And that, ladies and gentlemen, is why the advocates for the Common Core standards have the same rhetoric, the same claims, no matter where they are, because the campaign was well organized and well messaged.

What the campaign did not take into account was the possibility of pushback, the possibility that the very lack of public debate and discussion would sow suspicion and controversy. What the advocates forgot is that the democratic way of making change may be slow and may require compromise, but it builds consensus. The Common Core standards, thanks to Gates’ largesse, skipped the democratic process, imposed new standards on almost every state, bypassing the democratic process, and is now paying the price of autocratic action in a democratic society.

Anthony Cody is confused by the contradictions of the corporate reform movement. “On the one hand, we have a seemingly utopian project with bold pronouncements about the boundless capacity of all students – even those with serious learning disabilities – to succeed on ever more difficult tests. On the other hand, we have tests that are apparently intentionally designed to fail in the realm of two thirds of our students.”

Cody considers the views of Bill Gates, who has finally admitted that student motivation plays a role in whether students learn.

### RECORDED DATA:
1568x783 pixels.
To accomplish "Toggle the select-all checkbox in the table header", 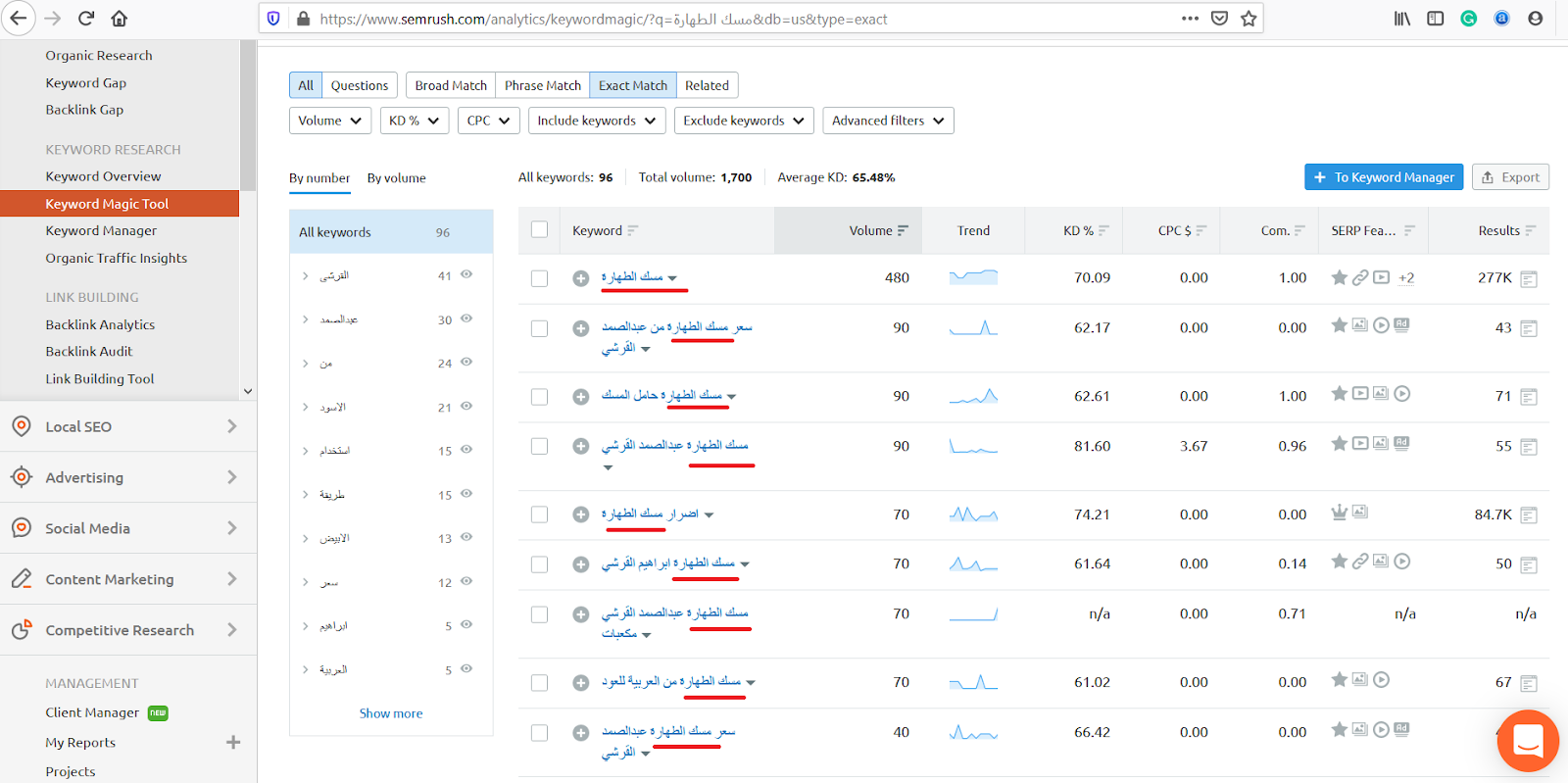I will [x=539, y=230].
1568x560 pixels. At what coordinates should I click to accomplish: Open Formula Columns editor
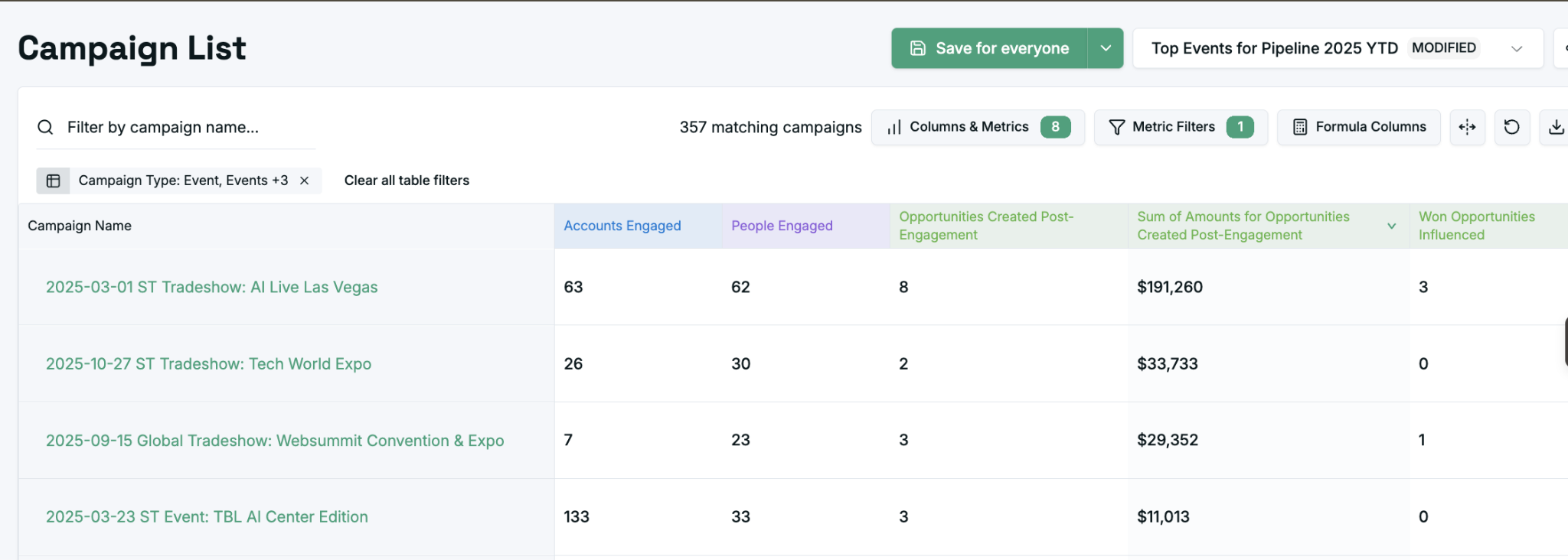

---

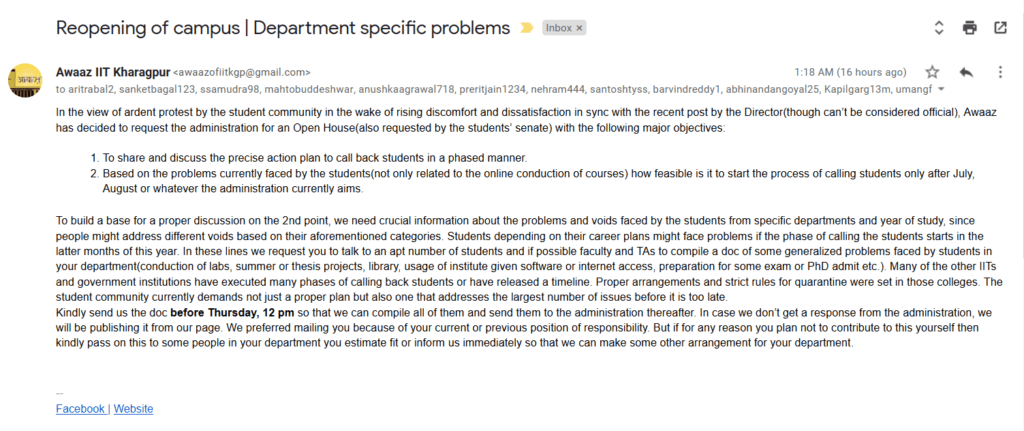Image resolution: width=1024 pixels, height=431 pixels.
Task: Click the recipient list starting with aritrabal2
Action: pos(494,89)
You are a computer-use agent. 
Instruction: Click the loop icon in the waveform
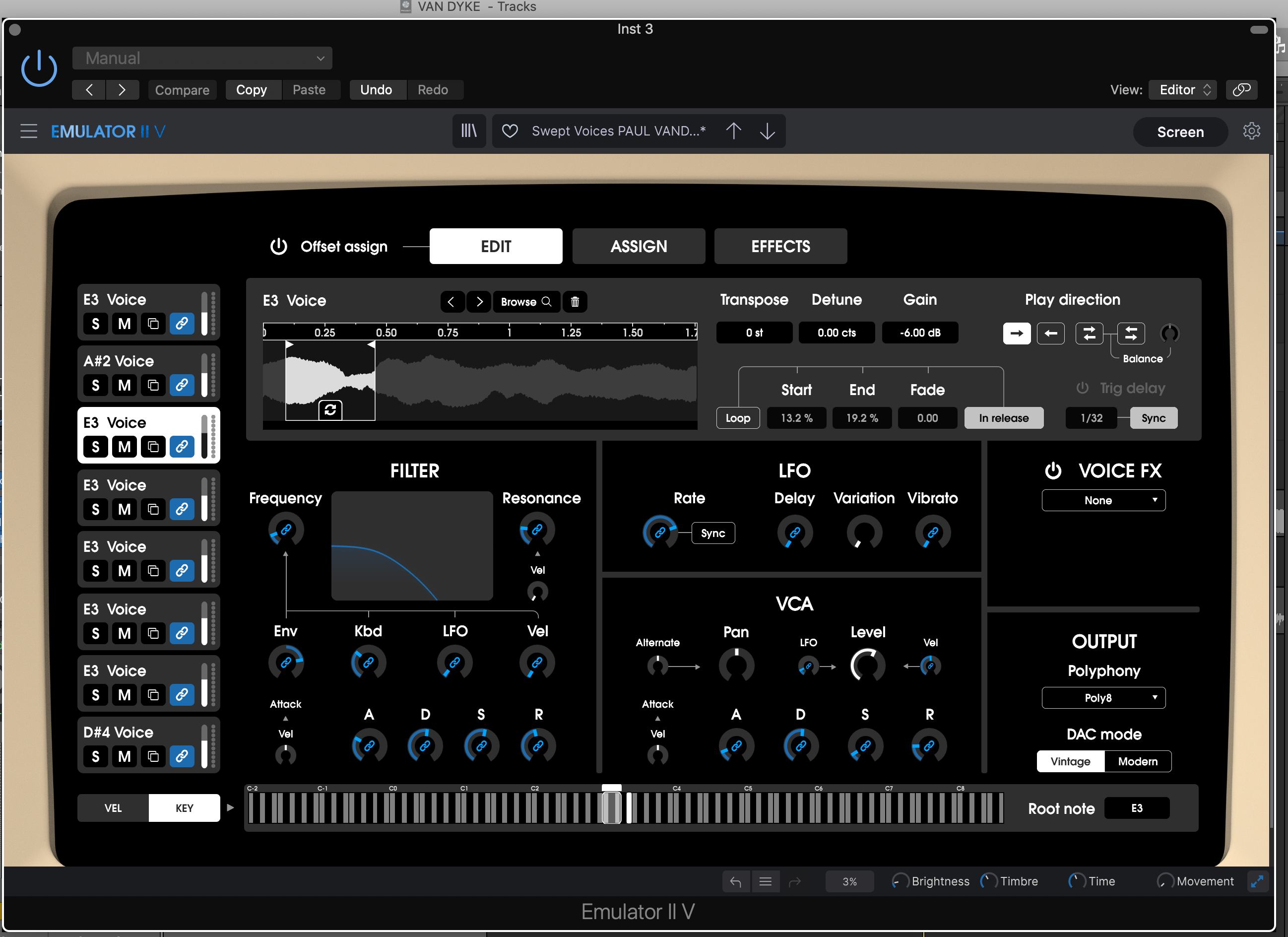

### PROBLEM SET:
[1] Reproduce the part of the passage on the Common Core standards starting with "Anthony Cody is" and going on through "whether students learn.".
[2] In the passage on the Common Core standards, what has Bill Gates finally admitted?
[3] Using the passage on the Common Core standards, explain why the standards' advocates use the same rhetoric and claims wherever they are.

### ANSWERS BELOW:
[1]
Anthony Cody is confused by the contradictions of the corporate reform movement. “On the one hand, we have a seemingly utopian project with bold pronouncements about the boundless capacity of all students – even those with serious learning disabilities – to succeed on ever more difficult tests. On the other hand, we have tests that are apparently intentionally designed to fail in the realm of two thirds of our students.”

Cody considers the views of Bill Gates, who has finally admitted that student motivation plays a role in whether students learn.

[2] He has admitted that student motivation plays a role in whether students learn.

[3] The campaign behind the standards was well organized and well messaged.